— ARBEITSAUFTRAG —
Schreiben Sie aus dem Text über das Massaker von Sant’Anna di Stazzema die Stelle von „2006 wurde der“ bis „über dessen Morde.“ wortgetreu ab.
══ AUSGEWÄHLTER AUSZUG
Am Morgen des 12. August 1944 stiegen Kampftruppen der Deutschen Wehrmacht und SS zum abgelegenen Bergdorf Sant’Anna di Stazzema in der Toskana auf. Die Wehrmacht war damals nach der erfolgreichen Landung alliierter Truppen auf Sizilien auf dem Rückzug nach Norden. Der Zivilbevölkerung rund um Sant’Anna wurde befohlen, das Gebiet zu räumen, was diese verweigerte. In Sant’Anna massakrierten die Nazis alle, die sie antrafen: vor allem Kinder, Frauen, alte Männer, denn die jüngeren Männer waren nicht im Dorf. Sie verbrannten die Leichen und die Häuser. 560 Tote, ein ganzes Dorf ausgelöscht.
Die Akten der Alliierten über die deutschen Kriegsverbrechen verschwanden für Jahrzehnte im „Armadio della vergogna“, dem „Schrank der Schande“ im Palazzo Cesi, dem Sitz der Militär-Generalstaatsanwaltschaft im Rom. Im Kalten Krieg nahm Italien Rücksicht auf den Handels- und NATO-Partner Deutschland, weswegen die deutschen Mörder geschont wurden. Erst Mitte der 1990er wurde der Schrank auf der Suche nach Akten zu Erich Priebke umgedreht und geöffnet.
Es folgten eine Reihe von Prozessen und Verurteilungen. Schließlich wurden die Ermittlungen zum Massaker von Sant’Anna di Stazzema neu aufgerollt und im Juni 2005 verkündete das italienische Militärgericht in La Spezia das Urteil: lebenslänglich für alle zehn Angeklagten, ehemalige Soldaten der 16. SS-Panzergrenadierdivision „Reichsführer SS“. Diese lebten davor, währenddessen und danach unbehelligt in Deutschland, wo sie alle nach und nach starben – sie wurden trotz ihrer rechtskräftigen Verurteilung nie nach Italien ausgeliefert.
2006 wurde der SS-Mann Max Josef Milde in Italien zu lebenslanger Haft verurteilt. Im Mai 2006 gab es bundesweit einen antifaschistischen Aktionstag gegen die noch lebenden Nazimörder von Sant’Anna. Der SS-Mann Gerhard Sommer bekam in Hamburg gleich mehrfach Antifabesuch, er starb 2019 als letzter der SS-Mörder von Sant’Anna. Wir fuhren damals zu Georg Rauch nach Rümmingen bei Lörrach und informierten die Nachbarschaft des Nazis über dessen Morde.
════
══ BEREITGESTELLTE DATEN
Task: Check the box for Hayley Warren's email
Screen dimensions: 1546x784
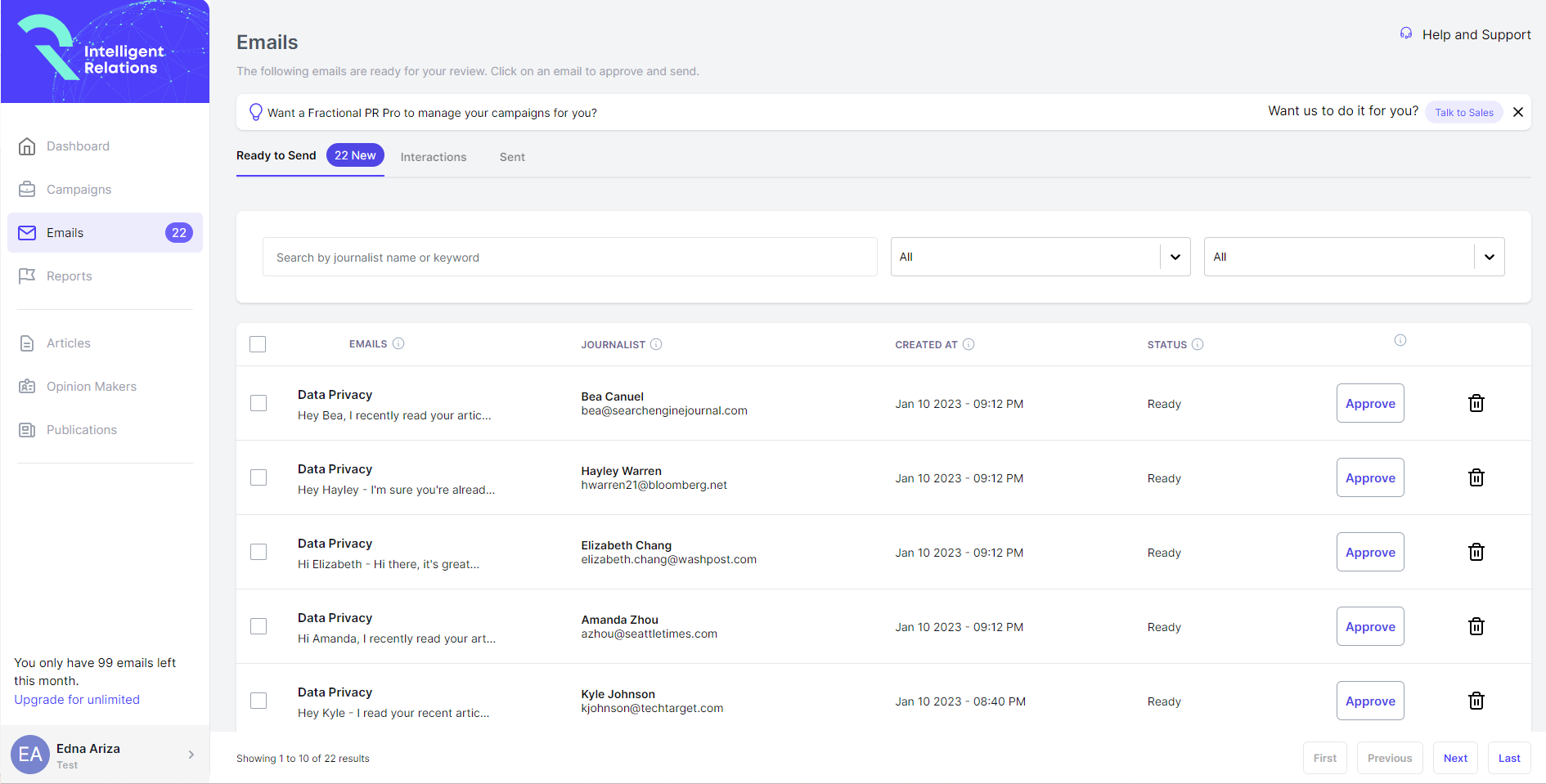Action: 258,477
════
— ANTWORT —
2006 wurde der SS-Mann Max Josef Milde in Italien zu lebenslanger Haft verurteilt. Im Mai 2006 gab es bundesweit einen antifaschistischen Aktionstag gegen die noch lebenden Nazimörder von Sant’Anna. Der SS-Mann Gerhard Sommer bekam in Hamburg gleich mehrfach Antifabesuch, er starb 2019 als letzter der SS-Mörder von Sant’Anna. Wir fuhren damals zu Georg Rauch nach Rümmingen bei Lörrach und informierten die Nachbarschaft des Nazis über dessen Morde.